For purposes of this bug, btw, I'd like it if people would measure in builds with the patches from bug 705877 and its dependencies...

(dormant account)

Reporter

Comment 19

•

12 years ago

Since everything is driven by the refresh drivers sounds like what you are suggesting is suppressing restyles. Is there machinery for that?

Boris Zbarsky [:bzbarsky]

Comment 20

•

12 years ago

Not really, though we could tweak the refresh driver's timer delay computation or something.

But note that there is talk of using the same refresh driver for the chrome and the currently selected tab.

(dormant account)

Reporter

Comment 21

•

12 years ago

bz clarified this on irc. Foreground tabs are trying to paint at 60hz during pageload (which we agree is too aggressive in our current architecture.
background tab updates are throttled to "1000ms * 2^(number of firings since the tab got hidden)".

So the thing to investigate is how much time is spent on layout while loading in:
a) foreground tab
b) background tab

and whether that time is spent on
a) js
b) layouty stuff


For this specific bug, the next step is to compare huffpo load times in foreground vs background.

(dormant account)

Reporter

Updated

•

12 years ago

Whiteboard: [snappy:p2] → [snappy:p1]

Boris Zbarsky [:bzbarsky]

Comment 22

•

12 years ago

I just tried that, fwiw.  With the patches in bug 705877, I get load times of about 1700ms on my machine in foreground and maybe 1600ms in background.  With a lot of noise....

(dormant account)

Reporter

Comment 23

•

12 years ago

(In reply to Boris Zbarsky (:bz) from comment #22)
> I just tried that, fwiw.  With the patches in bug 705877, I get load times
> of about 1700ms on my machine in foreground and maybe 1600ms in background. 
> With a lot of noise....

Can you post try builds so we can try this on a slower machine?

Boris Zbarsky [:bzbarsky]

Comment 24

•

12 years ago

There should be Linux and Windows PGO builds at https://ftp.mozilla.org/pub/mozilla.org/firefox/try-builds/bzbarsky@mozilla.com-56d56a5d8b2a/ (so far only the linux32 opt build is up).
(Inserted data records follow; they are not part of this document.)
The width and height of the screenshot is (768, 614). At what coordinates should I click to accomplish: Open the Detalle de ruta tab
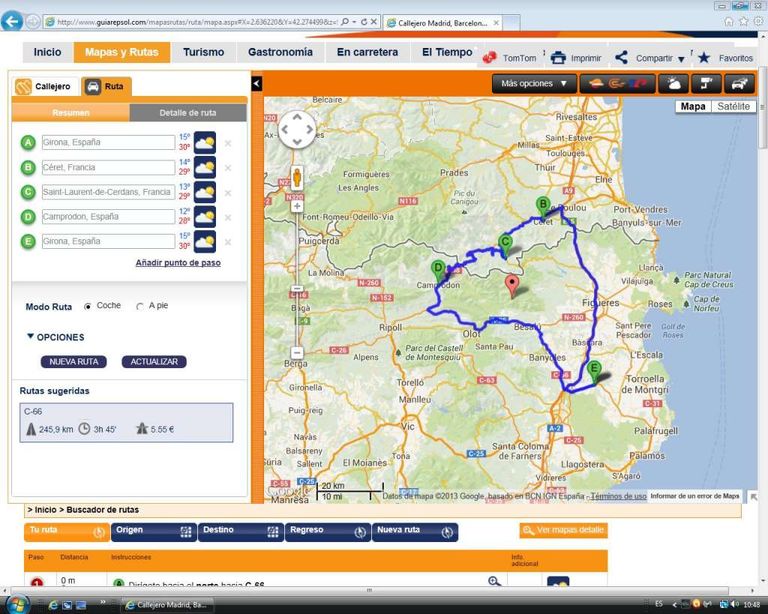[187, 113]
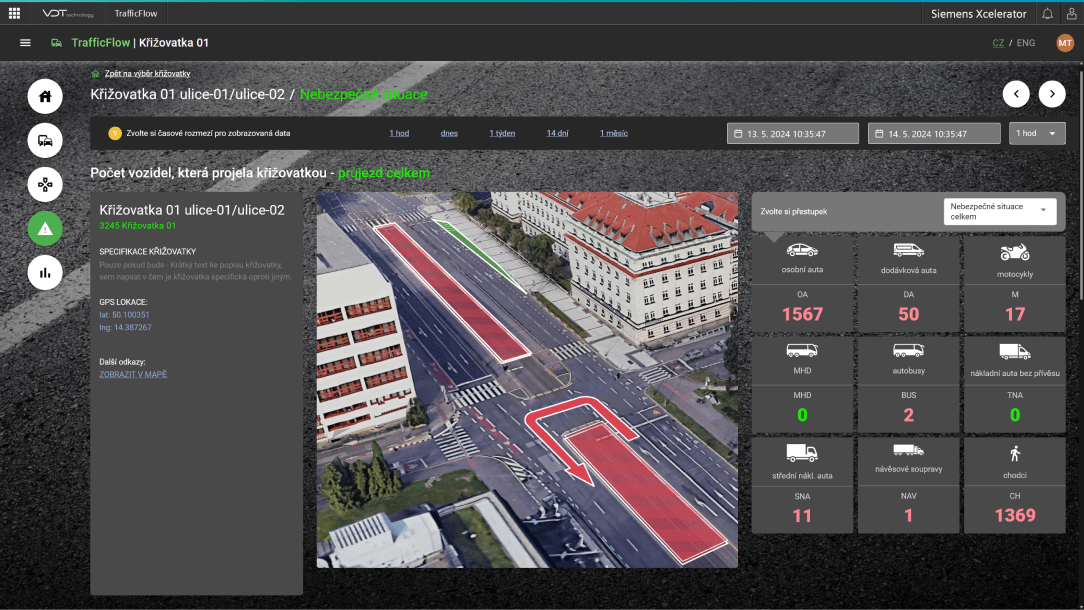Go to the previous intersection arrow
1084x610 pixels.
[x=1016, y=94]
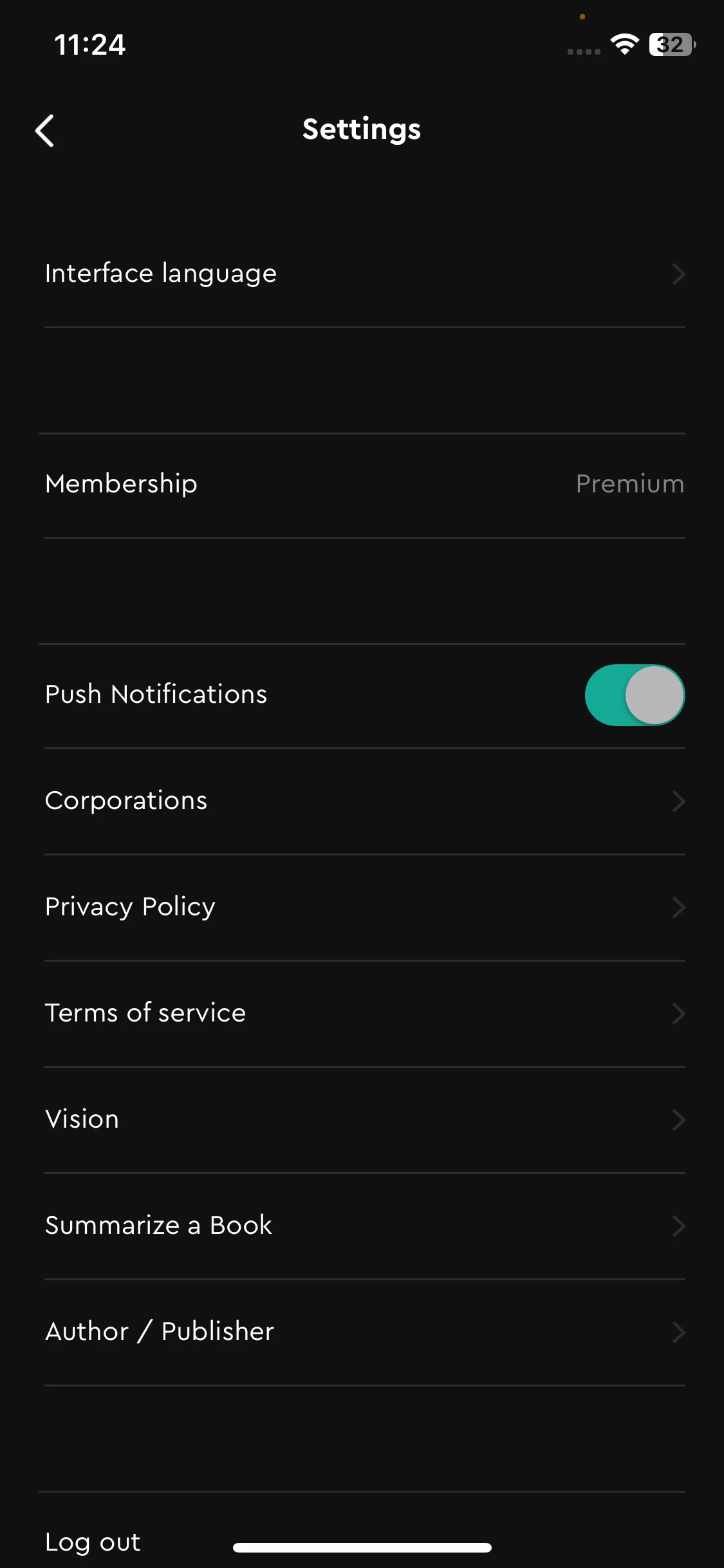Tap the cellular signal dots

[584, 51]
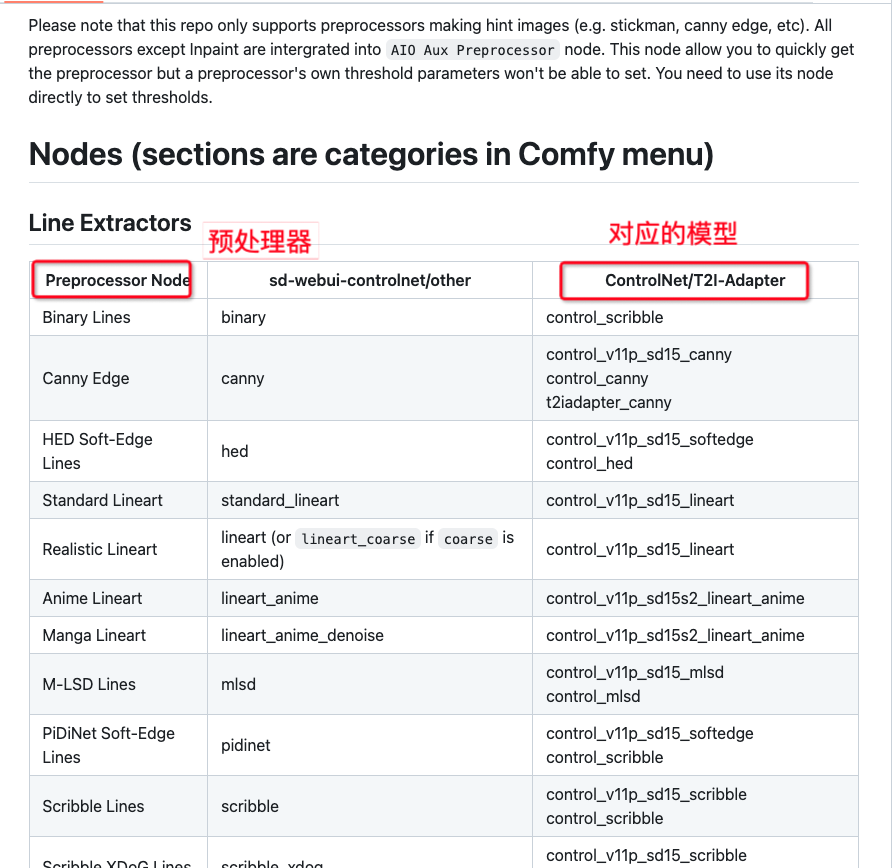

There are non-PGO builds at https://ftp.mozilla.org/pub/mozilla.org/firefox/try-builds/bzbarsky@mozilla.com-4508fa7cf0db/ which should be there for all platforms.

(dormant account)

Reporter

Comment 25

•

12 years ago

There is no difference between loading huffpo in fore/background tabs with your builds. I did notice that your builds load it in 8seconds vs 13/14 for my profiling nightly.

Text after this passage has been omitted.